Another concern is families out of compliance with daily health assessments because they don't have a thermometer or can't afford one.

Rochester Elementary is just one of seven schools in the area to be part of Lysol + Kinsa FLUency health program.

Each family will receive a smart thermometer and Lysol cleaning products: two items which are both still facing national shortages and are vital for students to return to the classroom.

If staff and students are going to school in-person, they will have to take their temperature every day.

“We found through the program that 40% of families did not have a thermometer in the home prior to receiving one from the FLUency program,” Director of Communications Jane Putnam said.

The Kinsa smart thermometers allow school nurses, like Melissa Lemay with the Tuscola School District, to see the data.

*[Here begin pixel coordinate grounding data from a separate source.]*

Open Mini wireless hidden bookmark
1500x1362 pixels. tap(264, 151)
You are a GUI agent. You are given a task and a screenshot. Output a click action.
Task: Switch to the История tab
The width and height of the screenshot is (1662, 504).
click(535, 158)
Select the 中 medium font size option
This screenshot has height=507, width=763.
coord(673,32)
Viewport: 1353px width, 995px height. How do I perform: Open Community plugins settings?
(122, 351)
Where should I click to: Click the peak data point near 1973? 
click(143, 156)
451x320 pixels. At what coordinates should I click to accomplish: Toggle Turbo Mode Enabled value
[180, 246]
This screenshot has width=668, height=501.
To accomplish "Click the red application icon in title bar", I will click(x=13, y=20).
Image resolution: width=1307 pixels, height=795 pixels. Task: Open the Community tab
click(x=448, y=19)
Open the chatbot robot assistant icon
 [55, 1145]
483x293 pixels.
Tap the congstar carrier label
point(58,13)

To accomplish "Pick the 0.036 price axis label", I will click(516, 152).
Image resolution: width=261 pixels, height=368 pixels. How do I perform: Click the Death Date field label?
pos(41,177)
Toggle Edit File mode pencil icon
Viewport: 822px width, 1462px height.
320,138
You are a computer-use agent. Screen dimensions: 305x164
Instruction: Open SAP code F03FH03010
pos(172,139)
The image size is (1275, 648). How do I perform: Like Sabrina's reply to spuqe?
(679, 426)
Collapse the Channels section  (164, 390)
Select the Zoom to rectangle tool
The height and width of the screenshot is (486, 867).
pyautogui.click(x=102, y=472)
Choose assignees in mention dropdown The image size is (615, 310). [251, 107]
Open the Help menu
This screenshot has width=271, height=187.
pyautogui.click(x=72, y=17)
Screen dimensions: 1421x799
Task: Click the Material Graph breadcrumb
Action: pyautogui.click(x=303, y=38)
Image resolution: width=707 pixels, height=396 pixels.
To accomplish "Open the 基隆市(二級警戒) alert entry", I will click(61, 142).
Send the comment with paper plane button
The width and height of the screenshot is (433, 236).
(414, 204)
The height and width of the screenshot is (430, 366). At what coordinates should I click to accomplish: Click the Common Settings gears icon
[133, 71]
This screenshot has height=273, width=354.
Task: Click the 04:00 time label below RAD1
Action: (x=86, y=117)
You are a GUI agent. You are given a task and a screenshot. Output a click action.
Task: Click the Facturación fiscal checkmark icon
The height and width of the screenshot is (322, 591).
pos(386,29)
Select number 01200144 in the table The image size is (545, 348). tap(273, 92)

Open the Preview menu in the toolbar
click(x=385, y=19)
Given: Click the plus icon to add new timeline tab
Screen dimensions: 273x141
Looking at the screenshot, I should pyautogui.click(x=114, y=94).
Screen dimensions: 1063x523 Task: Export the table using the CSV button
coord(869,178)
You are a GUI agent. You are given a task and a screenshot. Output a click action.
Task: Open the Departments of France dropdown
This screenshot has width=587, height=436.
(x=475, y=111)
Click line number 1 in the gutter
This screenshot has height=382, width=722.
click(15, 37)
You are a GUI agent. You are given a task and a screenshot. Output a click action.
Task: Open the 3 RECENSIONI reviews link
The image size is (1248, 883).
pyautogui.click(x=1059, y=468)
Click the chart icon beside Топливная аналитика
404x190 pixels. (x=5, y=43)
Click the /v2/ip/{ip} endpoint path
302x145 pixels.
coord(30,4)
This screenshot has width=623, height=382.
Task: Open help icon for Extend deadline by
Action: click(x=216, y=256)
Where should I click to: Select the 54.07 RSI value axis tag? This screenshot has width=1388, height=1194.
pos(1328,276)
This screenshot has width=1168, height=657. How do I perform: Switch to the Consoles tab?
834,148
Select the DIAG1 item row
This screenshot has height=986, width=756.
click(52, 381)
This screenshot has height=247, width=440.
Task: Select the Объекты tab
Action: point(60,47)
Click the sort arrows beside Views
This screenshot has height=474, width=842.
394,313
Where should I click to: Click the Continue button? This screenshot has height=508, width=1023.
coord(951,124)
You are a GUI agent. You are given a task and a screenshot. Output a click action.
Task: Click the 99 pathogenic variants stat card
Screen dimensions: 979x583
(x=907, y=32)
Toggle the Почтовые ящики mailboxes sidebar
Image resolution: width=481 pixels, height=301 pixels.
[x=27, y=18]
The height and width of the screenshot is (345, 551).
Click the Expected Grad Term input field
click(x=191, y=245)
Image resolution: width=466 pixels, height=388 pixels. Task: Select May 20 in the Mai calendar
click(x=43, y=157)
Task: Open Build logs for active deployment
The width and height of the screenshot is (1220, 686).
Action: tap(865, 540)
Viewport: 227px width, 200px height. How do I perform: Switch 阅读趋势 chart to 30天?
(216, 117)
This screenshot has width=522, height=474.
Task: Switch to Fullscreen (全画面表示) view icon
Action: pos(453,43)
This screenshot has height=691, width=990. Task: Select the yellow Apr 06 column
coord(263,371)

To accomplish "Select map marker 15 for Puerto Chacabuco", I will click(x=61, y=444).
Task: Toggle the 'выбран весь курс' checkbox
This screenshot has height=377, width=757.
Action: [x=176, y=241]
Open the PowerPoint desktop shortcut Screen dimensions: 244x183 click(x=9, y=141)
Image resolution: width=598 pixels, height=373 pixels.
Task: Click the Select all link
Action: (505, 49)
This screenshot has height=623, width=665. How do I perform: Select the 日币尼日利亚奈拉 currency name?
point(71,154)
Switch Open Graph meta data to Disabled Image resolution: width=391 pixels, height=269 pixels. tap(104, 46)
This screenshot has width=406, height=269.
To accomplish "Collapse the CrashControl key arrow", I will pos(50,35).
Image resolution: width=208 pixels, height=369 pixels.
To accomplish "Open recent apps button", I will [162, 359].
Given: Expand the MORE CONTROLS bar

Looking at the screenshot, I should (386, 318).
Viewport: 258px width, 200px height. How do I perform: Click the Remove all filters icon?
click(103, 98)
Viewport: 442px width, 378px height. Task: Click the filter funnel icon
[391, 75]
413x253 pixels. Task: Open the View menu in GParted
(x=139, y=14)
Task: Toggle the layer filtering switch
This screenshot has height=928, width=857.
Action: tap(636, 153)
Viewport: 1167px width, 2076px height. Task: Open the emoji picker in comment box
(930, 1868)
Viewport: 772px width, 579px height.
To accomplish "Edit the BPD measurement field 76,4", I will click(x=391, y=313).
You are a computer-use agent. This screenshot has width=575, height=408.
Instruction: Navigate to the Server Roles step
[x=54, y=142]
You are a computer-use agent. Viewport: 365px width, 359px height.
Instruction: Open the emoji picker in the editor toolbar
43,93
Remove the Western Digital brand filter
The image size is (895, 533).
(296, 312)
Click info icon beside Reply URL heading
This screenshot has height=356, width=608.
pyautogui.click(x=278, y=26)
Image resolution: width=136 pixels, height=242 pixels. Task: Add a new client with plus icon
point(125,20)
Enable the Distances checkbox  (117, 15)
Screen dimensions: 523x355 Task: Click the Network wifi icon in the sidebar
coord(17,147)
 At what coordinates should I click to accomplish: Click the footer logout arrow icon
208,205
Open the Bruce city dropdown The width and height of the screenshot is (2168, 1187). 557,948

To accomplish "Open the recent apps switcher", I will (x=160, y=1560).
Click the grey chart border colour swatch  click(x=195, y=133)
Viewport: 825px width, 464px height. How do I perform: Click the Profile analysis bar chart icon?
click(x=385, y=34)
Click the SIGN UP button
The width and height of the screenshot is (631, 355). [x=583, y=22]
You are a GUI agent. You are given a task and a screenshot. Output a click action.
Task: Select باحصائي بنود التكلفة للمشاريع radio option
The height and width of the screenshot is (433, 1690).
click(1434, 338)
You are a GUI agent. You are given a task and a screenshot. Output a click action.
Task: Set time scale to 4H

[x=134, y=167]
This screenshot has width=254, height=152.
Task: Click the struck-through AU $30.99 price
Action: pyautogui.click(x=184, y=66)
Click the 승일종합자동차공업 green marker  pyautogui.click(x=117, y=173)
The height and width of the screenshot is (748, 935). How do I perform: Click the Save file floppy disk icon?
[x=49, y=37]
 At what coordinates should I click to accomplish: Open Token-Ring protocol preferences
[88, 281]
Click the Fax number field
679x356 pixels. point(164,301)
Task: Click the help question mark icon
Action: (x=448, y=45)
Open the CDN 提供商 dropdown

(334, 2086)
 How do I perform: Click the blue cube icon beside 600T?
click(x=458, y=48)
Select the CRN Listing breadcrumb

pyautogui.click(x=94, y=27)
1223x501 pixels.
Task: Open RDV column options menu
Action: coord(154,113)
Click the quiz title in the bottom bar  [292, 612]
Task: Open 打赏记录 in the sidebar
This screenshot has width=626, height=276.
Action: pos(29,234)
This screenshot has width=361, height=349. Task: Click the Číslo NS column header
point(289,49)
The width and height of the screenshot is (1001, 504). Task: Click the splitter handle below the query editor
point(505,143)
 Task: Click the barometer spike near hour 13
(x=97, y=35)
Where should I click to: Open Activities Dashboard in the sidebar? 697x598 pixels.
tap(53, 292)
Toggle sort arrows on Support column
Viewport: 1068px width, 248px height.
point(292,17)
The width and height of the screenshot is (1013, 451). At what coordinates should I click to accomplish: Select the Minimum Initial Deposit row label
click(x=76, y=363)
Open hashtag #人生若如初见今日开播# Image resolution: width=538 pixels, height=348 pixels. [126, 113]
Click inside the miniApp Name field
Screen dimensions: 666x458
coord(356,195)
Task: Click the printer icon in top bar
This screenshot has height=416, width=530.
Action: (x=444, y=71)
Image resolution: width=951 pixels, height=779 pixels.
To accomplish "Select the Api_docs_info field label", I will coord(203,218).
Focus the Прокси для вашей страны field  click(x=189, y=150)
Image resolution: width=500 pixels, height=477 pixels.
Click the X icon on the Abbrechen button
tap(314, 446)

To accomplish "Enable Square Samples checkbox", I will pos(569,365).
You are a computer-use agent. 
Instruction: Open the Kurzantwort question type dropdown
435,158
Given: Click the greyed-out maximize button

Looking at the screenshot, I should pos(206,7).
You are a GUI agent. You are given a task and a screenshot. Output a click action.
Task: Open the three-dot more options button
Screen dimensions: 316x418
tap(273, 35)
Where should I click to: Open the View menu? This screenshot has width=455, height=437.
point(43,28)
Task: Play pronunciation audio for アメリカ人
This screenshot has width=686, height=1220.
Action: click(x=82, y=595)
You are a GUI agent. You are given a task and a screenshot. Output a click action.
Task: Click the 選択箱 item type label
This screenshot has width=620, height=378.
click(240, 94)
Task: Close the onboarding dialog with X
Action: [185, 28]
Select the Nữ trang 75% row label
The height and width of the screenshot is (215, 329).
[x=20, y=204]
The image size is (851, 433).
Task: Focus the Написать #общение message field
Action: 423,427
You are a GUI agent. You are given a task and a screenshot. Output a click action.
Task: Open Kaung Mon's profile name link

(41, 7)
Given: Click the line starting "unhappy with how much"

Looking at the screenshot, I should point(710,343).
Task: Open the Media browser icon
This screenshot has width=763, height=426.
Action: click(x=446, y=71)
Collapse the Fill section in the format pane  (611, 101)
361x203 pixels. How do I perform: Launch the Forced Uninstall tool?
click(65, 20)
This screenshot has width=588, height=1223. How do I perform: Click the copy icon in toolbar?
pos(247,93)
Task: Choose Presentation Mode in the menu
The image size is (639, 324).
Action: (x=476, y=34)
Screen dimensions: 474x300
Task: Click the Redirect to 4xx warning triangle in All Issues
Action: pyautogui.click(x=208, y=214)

This will alert the school of a possible health issue before the kids arrive.

Last year, it helped stop the spread of the flu; this year, it's COVID-19.

“A lot of parents will put on there, 'My kid was just diagnosed with influenza' or 'My kid was diagnosed with strep,” Lemay said. “So, it helps me as a school nurse to try and track, and so when I have kids coming down complaining of certain things, it helped me to better care for them. "

The data is more helpful now than ever before, as some schools are relying on metrics to decide whether or not they should return to in-person learning,

While parents can use the app to go through a symptoms questionnaire, track fevers over time, and medication dosage, the school doesn't get all that information, nor can they associate it with a child's name.

Another vital part of the program is families and schools are being provided Lysol products.

"Even at the beginning of the school year, we moved the start of school back a week because we were having issues even getting our cleaning supplies and some things like that because things were on back order,” Lemay said.

Rochester, Forsyth, Maroa, Milford, Argenta, Oreana, and Tuscola schools at various grade levels are getting free thermometers and cleaning products for elementary families through this program.

Overall, there are 200 elementary schools in Illinois in the program. Throughout the United States and Canada, more than 350,000 families at 4,000 elementary schools have received supplies.